Впрочем, и мы-то сами точно такие же люди,
как те, которые слева, и те, которые справа.
Придётся признать, что люди в массе себя лишь любят,
и ничего не скажешь – имеют на это право.

Любят смотреть сериалы и петь банальные песни,
верить легендам и слухам, особенно с чудесами…
Придётся признать, что люди в массе неинтересны –
ровно в такой же мере, как неинтересны мы сами.

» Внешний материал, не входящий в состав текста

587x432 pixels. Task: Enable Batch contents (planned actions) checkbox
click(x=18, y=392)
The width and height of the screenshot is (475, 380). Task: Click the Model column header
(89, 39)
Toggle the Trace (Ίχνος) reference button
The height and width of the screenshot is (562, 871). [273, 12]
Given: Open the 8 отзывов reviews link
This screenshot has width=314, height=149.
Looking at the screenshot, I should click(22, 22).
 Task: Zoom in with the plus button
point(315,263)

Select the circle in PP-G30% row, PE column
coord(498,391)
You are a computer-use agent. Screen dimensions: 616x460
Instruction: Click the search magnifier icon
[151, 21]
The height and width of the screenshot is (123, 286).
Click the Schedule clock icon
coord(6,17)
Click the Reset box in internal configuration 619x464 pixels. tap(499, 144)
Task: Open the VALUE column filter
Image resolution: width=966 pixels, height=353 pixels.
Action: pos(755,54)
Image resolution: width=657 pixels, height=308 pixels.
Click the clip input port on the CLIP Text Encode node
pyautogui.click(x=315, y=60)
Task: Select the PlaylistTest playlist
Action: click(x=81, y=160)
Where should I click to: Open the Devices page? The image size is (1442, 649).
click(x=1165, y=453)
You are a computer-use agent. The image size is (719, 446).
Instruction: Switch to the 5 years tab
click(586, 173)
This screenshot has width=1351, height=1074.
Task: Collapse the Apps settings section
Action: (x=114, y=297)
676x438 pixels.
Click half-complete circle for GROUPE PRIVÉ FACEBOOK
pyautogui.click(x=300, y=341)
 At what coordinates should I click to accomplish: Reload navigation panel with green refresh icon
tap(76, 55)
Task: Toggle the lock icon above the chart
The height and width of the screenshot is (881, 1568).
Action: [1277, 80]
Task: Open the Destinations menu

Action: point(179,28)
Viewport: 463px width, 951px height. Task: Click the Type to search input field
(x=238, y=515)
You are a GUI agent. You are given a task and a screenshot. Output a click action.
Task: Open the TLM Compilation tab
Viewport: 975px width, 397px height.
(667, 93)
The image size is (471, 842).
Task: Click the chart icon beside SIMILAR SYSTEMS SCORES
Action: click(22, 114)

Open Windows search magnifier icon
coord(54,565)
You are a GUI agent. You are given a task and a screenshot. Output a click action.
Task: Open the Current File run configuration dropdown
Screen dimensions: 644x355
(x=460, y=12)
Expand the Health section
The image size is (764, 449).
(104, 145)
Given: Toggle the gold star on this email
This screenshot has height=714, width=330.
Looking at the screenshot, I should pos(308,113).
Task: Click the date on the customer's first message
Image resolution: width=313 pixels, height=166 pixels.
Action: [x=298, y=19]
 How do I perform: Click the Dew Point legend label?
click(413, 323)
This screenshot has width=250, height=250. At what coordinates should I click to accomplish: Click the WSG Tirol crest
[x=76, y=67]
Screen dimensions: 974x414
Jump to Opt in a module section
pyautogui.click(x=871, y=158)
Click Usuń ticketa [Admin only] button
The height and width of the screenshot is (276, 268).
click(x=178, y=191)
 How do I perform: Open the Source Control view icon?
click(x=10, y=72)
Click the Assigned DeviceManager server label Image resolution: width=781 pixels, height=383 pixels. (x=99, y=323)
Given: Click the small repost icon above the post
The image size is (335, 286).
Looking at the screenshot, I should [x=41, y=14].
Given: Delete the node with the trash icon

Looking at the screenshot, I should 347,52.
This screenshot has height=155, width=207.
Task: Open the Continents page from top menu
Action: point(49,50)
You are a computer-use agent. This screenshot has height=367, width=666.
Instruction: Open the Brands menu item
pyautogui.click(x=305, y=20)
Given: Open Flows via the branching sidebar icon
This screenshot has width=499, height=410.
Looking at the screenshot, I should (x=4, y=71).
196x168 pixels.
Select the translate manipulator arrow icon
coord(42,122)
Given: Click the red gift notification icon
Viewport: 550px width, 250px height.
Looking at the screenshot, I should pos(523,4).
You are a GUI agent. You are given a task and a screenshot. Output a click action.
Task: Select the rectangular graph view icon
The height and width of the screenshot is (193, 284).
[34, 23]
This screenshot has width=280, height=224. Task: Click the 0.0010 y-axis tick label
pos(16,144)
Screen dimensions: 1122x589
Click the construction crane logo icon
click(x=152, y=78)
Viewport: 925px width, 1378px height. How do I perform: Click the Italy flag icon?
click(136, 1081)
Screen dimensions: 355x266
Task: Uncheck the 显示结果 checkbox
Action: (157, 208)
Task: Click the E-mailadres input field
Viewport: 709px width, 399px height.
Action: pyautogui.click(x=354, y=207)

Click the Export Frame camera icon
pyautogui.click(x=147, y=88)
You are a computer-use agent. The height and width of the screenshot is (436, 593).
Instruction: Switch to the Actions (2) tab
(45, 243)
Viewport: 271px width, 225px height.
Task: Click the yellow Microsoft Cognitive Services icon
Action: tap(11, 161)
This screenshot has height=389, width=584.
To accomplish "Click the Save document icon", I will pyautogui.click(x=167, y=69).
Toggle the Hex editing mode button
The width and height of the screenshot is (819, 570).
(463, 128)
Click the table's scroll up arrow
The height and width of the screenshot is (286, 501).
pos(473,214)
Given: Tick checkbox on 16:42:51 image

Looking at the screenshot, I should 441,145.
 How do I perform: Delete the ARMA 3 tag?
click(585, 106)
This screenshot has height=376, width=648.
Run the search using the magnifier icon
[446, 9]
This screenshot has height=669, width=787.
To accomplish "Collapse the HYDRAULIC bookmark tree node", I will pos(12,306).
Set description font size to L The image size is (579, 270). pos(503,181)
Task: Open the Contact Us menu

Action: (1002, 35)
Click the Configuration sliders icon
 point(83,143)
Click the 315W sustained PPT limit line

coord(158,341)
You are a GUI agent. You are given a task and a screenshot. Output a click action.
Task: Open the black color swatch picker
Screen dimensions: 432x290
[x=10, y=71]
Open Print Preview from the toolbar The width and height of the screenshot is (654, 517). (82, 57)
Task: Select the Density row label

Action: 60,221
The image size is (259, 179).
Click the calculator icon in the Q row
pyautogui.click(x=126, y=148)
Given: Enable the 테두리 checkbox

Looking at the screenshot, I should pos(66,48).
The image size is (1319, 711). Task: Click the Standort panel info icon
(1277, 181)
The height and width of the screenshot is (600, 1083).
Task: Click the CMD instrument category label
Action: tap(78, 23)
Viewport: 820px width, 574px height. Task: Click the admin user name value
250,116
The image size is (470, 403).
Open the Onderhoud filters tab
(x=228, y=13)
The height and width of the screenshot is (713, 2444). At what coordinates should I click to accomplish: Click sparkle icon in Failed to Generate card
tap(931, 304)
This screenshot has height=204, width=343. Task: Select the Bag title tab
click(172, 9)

Вокруг, куда ни посмотрим, наблюдения сходны.
Но, если быть справедливым, они до конца не слитны:
придётся признать, что люди изредка превосходны;
впрочем, эти же люди наиболее беззащитны.

Май, 1998

*   *   *

Перед тобой шоссе, где лишь зелёный свет,
где нет пути назад и остановок нет,
где каждый Божий день – крутые виражи,
и если хочешь жить, сноровку покажи.
Ты мчишь во весь опор, куда – не знаешь сам,
и веры нет ушам, и веры нет глазам,
и лишь слепой инстинкт сигналы подаёт:
вписаться в поворот! вписаться в поворот!
Ты, начинавший путь за тридевять земель,
был молод и упрям и ясно видел цель,
а нынче не узнать за стёклами земли,
да к чуткому рулю ладони приросли.
Ещё один вираж! Тебе неведом страх –
почти в зенит летит обочина в кустах,
выравниваешь крен – и вдруг невдалеке
ты видишь: арлекин в нелепом колпаке.
Печально он бредёт в прозрачной тишине,
на конусе звезда и ромбы на спине,
и это для тебя – крутые виражи,
а для него они – простые миражи.
Немолод он и хил, любитель миража,
и вовсе не ходок по лезвию ножа,
и где тебя гнетёт: вписаться в поворот! –
он попросту идёт, и нет иных забот.
Цветной костюм его – традиций торжество,
гармонии сродни симметрия его,
и лишь бубновый туз, отчётливый вполне,
пылает на спине, на левой стороне…

Июнь, 1999

*   *   *

Воспоминанье брезжит робко
издалека-издалека:
была железная коробка
из-под зубного порошка,
в ней ржавый ножик перочинный,
наушник, линза и слюда…
Но ведь не в этом же причина,
чтоб снова приходить сюда?
Назад по времени кочуя,
места меняя и пути,
на самом деле что хочу я
в развалах памяти найти?
Шоссе, просёлок, дальше тропка,
посёлка смертная тоска…
Ну да, железная коробка
из-под зубного порошка,
и в ней лежат полузабыто
попавшие в бессрочный плен
кусок вонючего карбида,
что порождал ацетилен,
значок, футбольная таблица
за пятьдесят четвёртый год, –
и долго-долго эхо длится
тех радостей и тех невзгод.
А всё-таки чудное войско
построчно занимает стих –
ведь это всё не вещи вовсе,
а лишь обозначенья их.
Нет на листе ни грана, кроме
названий и меж них пустот, –
но в звуке, цвете и объёме
мерцает мир миражный тот,
мир гладкий и шероховатый,
холодный, тёплый под рукой,
где есть напевы, ароматы,
веселье, горе и покой.
Какое мощное барокко
берёт начало с пустяка!
Была железная коробка
из-под зубного порошка –
и вот медлительно, не сразу,
растёкся город наяву,
и в парке вековые вязы
роняют рыжую листву,
и шпили башен в позолоте
осеннюю пронзают ржу,
и я, у жизни на излёте,
как прежде, мнимостям служу…

Июль, 1998

Редколлегия журнала сердечно поздравляет Наума Басовского с присуждением ему премии Союза израильских русскоязычных писателей.